= 2006 in Swiss music =

2006 was an important year for Swiss music, with the first few months of the year seeing a very steady pattern at the top end of the Swiss singles and album charts.

== Chart summary ==
The first Swiss Top 100 Singles Chart number one of 2006 was Madonna's "Hung Up", the first single releases from her Confessions on a Dance Floor album (which itself had been number one in November 2005, and started the year at number two). "Hung Up" had been number since November 20, 2005 already and started the year with its seventh week at number one. The first album chart number one was Robbie Williams' Intensive Care, again a continuation from the previous year.

January 8 would bring the first new number one of 2006, in "Big City Life" by Mattafix. "Big City Life" had already been on the chart since October, ending 2005 at number two in the chart. Mattafix and Robbie Williams would see out January topping their respective charts. Meanwhile, the confirmed Swiss Eurovision Song Contest 2006 entrant Six4one announced during January that their song for the contest will be "If We All Give A Little", although no extra information about the song was given at the time.

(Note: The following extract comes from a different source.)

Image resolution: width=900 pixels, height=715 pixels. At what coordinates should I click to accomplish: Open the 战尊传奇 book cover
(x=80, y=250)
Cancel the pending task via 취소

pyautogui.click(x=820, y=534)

February 5 seen the first new album chart number one of the year, with James Blunt's Back To Bedlam album climbing back to the top, having been there for four weeks the previous year. Having been on the chart since June 19, Back To Bedlam has become one of the 200 most successful albums of all time in Switzerland.

On February 12 Mattafix would finally fall off the top of the singles chart, with Eros Ramazzotti and Anastacia's duet "I Belong To You (Il Ritmo Della Passione)" taking over, having entered at No. 2 a week earlier. The duet is the third Swiss singles number one for both Ramazzotti and Anastacia. As of the chart week ending February 26, Ramazzotti and Anastacia still lie at number one in the singles chart, and James Blunt lies number one in the album chart (with his second album release, the live compilation Chasing Time: The Bedlam Sessions, at number two).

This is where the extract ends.